> Trecho citado:
-=-=-
Viveu muitos anos em São Paulo, falecendo, aos 101 anos, em 11 de julho de 1952. A família imediatamente vendeu o terreno para uma construtora, que ali ergueu um enorme prédio de apartamentos residenciais que levou o nome do título da baronesa.
O Edifício Baronesa de Arary é cheio de histórias polêmicas. Com projeto do arquiteto Simeon Fichel, localiza-se ao lado do Parque Tenente Siqueira Campos, o Trianon, e quase em frente ao Masp. O imóvel, que no andar térreo tem os famosos “pilotis” que caracterizam a arquitetura moderna paulistana, possui 559 apartamentos distribuídos em quatro blocos: o Côte d’Azur, o Rajá, o Capri e o Acapulco. São 25 unidades com três quartos no bloco Côte d’Azur, 431 quitinetes nos blocos Rajá e Capri e cem apartamentos de dois quartos no bloco Acapulco, que abrigam cerca de 3.800 mil moradores.
O início das obras do Condomínio Residencial Baronesa de Arary foi conclamado nos jornais da época, que anunciavam “Aproveite estes alicerces para levantar seu lar e suas economias” (edição de 25 de setembro de 1954 do Estado de S. Paulo).
O anúncio afirmava que o imóvel estava “destinado a uma valorização sem precedentes”. Sem dúvida, nesta época a Paulista estava mudando de fisionomia. Conforme o jornal, “no lugar dos aristocráticos casarões começavam a ser erguidos os edifícios. No início vieram os prédios mais luxuosos e depois, os condomínios nos quais conviveriam pessoas de diferentes níveis econômicos, sociais e culturais, como o Baronesa de Arary. A promessa de valorização se concretizou. Até hoje a região é uma das mais nobres da cidade”.
No próximo anúncio, destaca-se a construção do edifício com a seguinte frase nacionalista: “Já começou nosso árduo trabalho para o cumprimento de um honroso compromisso: Entregar à cidade seu mais suntuoso edifício residencial: Conjunto “Baronesa de Arary”.
A história do Baronesa, como é chamado o edifício, publicada na revista Carta Capital, varia “entre brigas entre condôminos, ações judiciais, batalhas internas pelo poder, períodos de prestígio e decadência, deterioração e desapropriação, que foi contada pelo jornalista José Venâncio de Resende, no livro “Baronesa de Arary – Nobres, Pobres, Artistas, Oportunistas” da editora Scortecci, lançado em 2003.
Segundo o autor, o período de glória foi nos anos de 1960, quando virou ponto de encontro da classe teatral e centro de difusão da alta moda, graças à Casa Vogue”, que fazia encontros desfiles e mostra da alta moda.
A cobertura pertencia ao casal Walmor Chagas e Cacilda Becker, que utilizava o salão de festas para saraus, encontros artísticos e, posteriormente, um salão de debates sobre a censura imposta pelo regime militar. Também residiram lá o também ator Sérgio Cardoso, o pianista Pedrinho Mattar e Elke Maravilha.
-=-=-
> Enunciado 1: Repita, sem alterações, a parte do trecho sobre o Edifício Baronesa de Arary que se abre com as palavras "A história do" e se fecha com "lançado em 2003.".
> Enunciado 2: Pode dar continuidade ao trecho sobre o Edifício Baronesa de Arary a partir do ponto em que ele termina?
Os registros têm origem diferente da do trecho sobre o Edifício Baronesa de Arary.

> Dados fornecidos:
-=-=-
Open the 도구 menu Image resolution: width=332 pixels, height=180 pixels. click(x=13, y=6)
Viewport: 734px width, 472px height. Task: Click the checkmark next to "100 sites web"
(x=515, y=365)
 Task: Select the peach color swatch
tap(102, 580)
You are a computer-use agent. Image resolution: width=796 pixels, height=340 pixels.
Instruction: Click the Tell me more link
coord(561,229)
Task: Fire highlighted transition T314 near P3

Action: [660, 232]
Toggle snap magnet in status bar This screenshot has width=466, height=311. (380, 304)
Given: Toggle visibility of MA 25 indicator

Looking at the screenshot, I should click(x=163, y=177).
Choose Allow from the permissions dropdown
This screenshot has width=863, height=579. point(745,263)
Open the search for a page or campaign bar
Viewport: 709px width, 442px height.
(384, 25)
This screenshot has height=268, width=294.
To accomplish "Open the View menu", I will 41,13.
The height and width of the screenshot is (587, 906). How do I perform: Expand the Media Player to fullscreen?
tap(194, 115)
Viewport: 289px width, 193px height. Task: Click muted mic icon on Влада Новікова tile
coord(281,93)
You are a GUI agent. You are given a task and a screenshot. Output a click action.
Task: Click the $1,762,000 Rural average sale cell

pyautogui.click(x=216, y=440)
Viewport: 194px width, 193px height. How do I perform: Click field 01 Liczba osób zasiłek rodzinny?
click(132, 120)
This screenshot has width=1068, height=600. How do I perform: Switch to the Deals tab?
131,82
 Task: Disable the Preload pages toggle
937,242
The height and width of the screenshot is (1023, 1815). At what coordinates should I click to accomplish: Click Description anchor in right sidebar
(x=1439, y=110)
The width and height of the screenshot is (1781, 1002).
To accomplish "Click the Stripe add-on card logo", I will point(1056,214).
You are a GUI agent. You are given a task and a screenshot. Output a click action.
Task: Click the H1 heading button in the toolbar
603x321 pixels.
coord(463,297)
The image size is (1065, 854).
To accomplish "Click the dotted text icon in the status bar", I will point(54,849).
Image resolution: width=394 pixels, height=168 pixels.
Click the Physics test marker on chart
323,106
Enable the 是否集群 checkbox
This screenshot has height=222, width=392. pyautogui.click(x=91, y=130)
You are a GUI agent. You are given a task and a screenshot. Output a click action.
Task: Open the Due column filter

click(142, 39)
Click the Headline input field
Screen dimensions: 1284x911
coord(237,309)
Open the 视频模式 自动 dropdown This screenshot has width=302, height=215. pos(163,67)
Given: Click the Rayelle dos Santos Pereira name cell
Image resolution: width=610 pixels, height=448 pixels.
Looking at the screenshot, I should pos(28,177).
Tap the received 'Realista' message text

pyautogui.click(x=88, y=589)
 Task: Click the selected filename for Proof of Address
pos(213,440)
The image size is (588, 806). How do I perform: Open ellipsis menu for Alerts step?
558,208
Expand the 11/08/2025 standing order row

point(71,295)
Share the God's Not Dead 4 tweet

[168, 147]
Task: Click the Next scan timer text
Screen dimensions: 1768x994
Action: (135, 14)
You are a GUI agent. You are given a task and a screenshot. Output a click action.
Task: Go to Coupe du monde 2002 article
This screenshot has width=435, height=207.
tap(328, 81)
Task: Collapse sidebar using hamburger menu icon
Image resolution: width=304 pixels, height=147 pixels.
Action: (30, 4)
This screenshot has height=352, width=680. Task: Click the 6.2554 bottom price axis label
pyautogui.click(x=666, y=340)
-=-=-
> Resposta 1:
A história do Baronesa, como é chamado o edifício, publicada na revista Carta Capital, varia “entre brigas entre condôminos, ações judiciais, batalhas internas pelo poder, períodos de prestígio e decadência, deterioração e desapropriação, que foi contada pelo jornalista José Venâncio de Resende, no livro “Baronesa de Arary – Nobres, Pobres, Artistas, Oportunistas” da editora Scortecci, lançado em 2003.

> Resposta 2:
Depois dos anos 70 o edifício caiu em deterioração, tornando-se residência de prostitutas, camelôs e bandidos, ficando conhecido como o Cortição ou Treme-Treme da Paulista. O prédio chegou a ser interditado em agosto de 1993, na gestão do Prefeito Paulo Maluf, por falta de segurança e por colocar em risco de blecaute a avenida Paulista.
Segundo o Contru (Departamento de Controle de Uso de Imóveis), que inspecionou o edifício, toda a parte elétrica do prédio funcionava com gambiarras e clandestinamente, não havia extintores e mangueiras contra incêndio funcionando, o lixo se acumulava nos corredores, não havia iluminação de emergência e os elevadores estavam desligados. Todos os apartamentos foram lacrados e os moradores, obrigados a se alojar em outros lugares. A interdição terminou apenas em 1998.
Depois disso, uma proprietária de vários apartamentos resolveu ser síndica do edifício. Realmente, os números do Baronesa de Arary são grandiosos e requerem gestão. A síndica assim permaneceu por vários anos em trocas de comando entre a família. As brigas e controvérsias também continuaram com os condôminos opositores de sua gestão.
Em 13/12/2013, a Revista Veja São Paulo publicou “tumulto em eleição para síndico termina na delegacia. Alegando fraudes, grupo de condôminos do Baronesa de Arary, na Paulista, contesta a atuação da família que se reveza no posto administrativo há mais de uma década”.
Essa nova facção que se opõem à administração do prédio, se uniu e formou um grupo nomeado de Nova Baronesa, que se manifesta por meio de um blog e uma página no Facebook.
A descrição da página diz “Desde que o Conjunto Residencial Baronesa de Arary foi inaugurado na década de 50, ele foi palco de muitas histórias e polêmicas. Em pleno século 21, continuamos vivendo um mini-retrato de Brasília aqui no coração de São Paulo. A Nova Baronesa é uma chapa criada por moradores cansados desse cenário e que acreditam em um país transparente e igualitário. Inspirados pelo grito de milhões de brasileiros nas ruas por um novo Brasil, nossa chapa marca o início de um novo tempo nesse edifício com mais de 3000 moradores e milhões de histórias para contar. Nos ajude a compartilhar e escrever essa nova história! ”
Não podíamos esquecer de mencionar que, em maio de 2011, foi inaugurada, em baixo do edifício, uma Loja Marisa, a segunda na avenida com um espaço de 1060 metros quadrados. Vejam que o portão do prédio é integrado à fachada da loja. Até hoje os moradores reclamam que a Marisa prometeu, e não fez, uma rampa no degrau que existe na portaria do edifício,
Para encerrar, mais uma curiosidade da história do Baronesa: o edifício foi tela para TCHENTCHO® , ou Mauro, que deixou sua marca lá. Ele foi um dos mais conhecidos pichadores da história da cidade de São Paulo nos anos entre 1980 e 1990. Quem lembra dessa época, vai lembra que pichação era crime e tudo era feito na calada da noite, bem na surdina. Como será que ele chegou ao topo do edifício? Mistério.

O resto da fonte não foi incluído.